早起きな美少女に叫ばれ逃げられた。位置的に私だ。
それに対してフィックスさんはなんの関心も示していない。
今の夢? 少女の幻?
……なんだったんだ?
着いたのは岩場の多い浜辺。
小屋にミラさんと、三人の少女がいた。
お。皆ダイビングスーツみたいなの着てるじゃん。よかった。私も似たり寄ったりな格好だ。

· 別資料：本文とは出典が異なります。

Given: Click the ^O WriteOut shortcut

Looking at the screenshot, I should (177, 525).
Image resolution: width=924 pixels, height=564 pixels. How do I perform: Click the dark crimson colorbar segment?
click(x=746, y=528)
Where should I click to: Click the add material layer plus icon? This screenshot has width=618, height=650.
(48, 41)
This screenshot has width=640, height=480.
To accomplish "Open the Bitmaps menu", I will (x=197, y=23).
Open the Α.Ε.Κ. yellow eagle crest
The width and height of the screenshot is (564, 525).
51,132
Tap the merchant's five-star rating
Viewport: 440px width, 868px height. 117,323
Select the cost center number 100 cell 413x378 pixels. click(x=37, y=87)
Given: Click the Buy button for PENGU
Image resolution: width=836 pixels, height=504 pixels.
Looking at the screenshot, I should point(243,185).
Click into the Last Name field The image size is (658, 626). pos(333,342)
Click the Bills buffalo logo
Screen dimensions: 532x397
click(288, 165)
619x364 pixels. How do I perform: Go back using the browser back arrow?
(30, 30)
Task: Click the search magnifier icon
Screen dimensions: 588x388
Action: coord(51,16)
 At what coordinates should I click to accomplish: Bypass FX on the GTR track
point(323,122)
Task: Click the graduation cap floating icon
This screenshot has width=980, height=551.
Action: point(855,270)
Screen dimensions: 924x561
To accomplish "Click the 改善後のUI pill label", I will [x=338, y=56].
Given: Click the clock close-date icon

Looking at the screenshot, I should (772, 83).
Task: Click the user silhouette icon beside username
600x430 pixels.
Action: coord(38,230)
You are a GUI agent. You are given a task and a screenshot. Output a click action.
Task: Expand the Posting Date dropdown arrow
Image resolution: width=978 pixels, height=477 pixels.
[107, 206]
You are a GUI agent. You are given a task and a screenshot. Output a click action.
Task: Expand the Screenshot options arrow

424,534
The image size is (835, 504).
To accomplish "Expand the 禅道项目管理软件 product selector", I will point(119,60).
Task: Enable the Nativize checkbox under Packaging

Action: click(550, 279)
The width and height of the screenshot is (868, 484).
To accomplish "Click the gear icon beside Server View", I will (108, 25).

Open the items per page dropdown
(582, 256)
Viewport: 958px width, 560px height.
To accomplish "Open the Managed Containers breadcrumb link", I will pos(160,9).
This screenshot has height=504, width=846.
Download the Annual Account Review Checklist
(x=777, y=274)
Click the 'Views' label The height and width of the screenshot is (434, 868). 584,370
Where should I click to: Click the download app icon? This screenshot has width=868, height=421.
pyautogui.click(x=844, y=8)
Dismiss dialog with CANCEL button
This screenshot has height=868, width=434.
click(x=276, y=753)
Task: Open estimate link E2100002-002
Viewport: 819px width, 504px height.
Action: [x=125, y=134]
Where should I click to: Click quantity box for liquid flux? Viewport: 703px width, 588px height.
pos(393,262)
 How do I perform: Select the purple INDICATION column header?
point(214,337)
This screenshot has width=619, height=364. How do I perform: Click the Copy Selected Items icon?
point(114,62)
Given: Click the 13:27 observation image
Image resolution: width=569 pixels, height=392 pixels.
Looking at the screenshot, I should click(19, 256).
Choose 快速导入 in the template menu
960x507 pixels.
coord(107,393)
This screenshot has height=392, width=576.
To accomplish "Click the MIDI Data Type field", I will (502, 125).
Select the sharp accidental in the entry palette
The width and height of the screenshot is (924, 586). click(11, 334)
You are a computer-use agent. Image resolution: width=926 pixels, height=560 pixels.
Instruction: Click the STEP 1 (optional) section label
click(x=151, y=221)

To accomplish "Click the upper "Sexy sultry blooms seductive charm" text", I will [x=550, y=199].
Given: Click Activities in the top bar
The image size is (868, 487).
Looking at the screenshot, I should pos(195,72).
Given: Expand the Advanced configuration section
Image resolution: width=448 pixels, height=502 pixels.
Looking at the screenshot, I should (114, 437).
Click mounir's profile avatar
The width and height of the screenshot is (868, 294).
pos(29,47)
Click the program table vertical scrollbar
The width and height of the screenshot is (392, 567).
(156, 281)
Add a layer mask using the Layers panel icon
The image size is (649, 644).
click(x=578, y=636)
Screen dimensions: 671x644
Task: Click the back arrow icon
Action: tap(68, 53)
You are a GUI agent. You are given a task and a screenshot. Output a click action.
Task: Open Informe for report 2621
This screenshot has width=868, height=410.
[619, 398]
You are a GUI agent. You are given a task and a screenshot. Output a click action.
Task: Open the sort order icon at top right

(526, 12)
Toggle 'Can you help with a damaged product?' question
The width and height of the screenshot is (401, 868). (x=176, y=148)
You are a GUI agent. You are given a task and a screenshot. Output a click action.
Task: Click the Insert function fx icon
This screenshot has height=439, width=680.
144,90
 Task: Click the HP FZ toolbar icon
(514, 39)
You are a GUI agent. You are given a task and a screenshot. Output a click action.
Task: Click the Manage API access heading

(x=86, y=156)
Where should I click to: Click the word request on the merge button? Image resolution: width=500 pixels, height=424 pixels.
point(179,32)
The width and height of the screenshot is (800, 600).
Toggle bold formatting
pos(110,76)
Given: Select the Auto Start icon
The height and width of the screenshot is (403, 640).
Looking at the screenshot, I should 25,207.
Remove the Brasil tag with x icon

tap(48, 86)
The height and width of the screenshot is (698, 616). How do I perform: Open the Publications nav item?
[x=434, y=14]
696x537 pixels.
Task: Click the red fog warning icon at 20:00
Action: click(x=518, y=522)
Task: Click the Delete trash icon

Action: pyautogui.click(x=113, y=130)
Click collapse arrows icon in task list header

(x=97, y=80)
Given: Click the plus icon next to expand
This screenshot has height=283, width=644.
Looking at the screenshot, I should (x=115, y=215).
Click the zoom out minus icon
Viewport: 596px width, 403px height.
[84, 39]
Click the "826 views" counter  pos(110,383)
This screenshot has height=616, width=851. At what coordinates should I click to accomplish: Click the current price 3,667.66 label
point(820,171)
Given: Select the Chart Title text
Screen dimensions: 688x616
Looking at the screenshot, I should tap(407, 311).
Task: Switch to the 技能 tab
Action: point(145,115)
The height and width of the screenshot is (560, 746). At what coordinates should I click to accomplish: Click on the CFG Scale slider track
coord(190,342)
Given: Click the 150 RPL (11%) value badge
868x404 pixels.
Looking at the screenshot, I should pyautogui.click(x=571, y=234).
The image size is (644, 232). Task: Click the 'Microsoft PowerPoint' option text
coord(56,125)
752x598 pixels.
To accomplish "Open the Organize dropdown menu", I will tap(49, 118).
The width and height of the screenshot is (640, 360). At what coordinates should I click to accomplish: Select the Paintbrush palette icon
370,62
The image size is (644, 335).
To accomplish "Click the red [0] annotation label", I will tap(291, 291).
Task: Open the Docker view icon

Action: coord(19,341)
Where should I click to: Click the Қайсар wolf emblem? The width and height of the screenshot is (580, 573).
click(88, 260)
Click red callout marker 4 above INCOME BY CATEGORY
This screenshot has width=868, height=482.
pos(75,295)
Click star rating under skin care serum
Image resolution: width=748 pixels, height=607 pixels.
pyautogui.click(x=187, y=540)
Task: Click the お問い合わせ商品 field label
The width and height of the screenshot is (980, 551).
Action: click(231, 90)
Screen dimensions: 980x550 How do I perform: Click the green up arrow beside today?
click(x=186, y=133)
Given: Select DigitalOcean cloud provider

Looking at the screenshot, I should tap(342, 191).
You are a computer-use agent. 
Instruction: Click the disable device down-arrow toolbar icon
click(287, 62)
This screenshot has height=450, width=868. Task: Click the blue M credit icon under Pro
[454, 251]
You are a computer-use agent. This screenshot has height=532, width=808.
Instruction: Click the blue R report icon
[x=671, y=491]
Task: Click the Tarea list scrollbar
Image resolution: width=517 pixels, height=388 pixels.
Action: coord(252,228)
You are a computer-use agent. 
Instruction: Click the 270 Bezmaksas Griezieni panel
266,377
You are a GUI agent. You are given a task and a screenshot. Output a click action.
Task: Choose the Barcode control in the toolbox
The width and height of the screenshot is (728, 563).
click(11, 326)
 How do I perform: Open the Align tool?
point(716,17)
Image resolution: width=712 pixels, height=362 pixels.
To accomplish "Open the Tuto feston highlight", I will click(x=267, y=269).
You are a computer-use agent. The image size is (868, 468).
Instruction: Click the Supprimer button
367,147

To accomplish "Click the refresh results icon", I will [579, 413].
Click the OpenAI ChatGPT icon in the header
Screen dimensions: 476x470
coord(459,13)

「おはようございます。今日はよろしくお願いいたします」
今日も笑顔が素敵なミラさんにぺこりと頭を下げると、嬉しそうに微笑み返してくれた。
ミラさんは海中ハンター時代、捕獲しようとした獲物の毒を飲んでしまい、それ以来声が出なくなってしまったそうで、業者の時は筆談をしてくれる。綺麗な文字で丁寧で解りやすく説明して買い取ってくれるのだ。まだ2回しかやり取りしてないけど、安心感が凄い人。もうミラさん以外の業者に売る気ないもん。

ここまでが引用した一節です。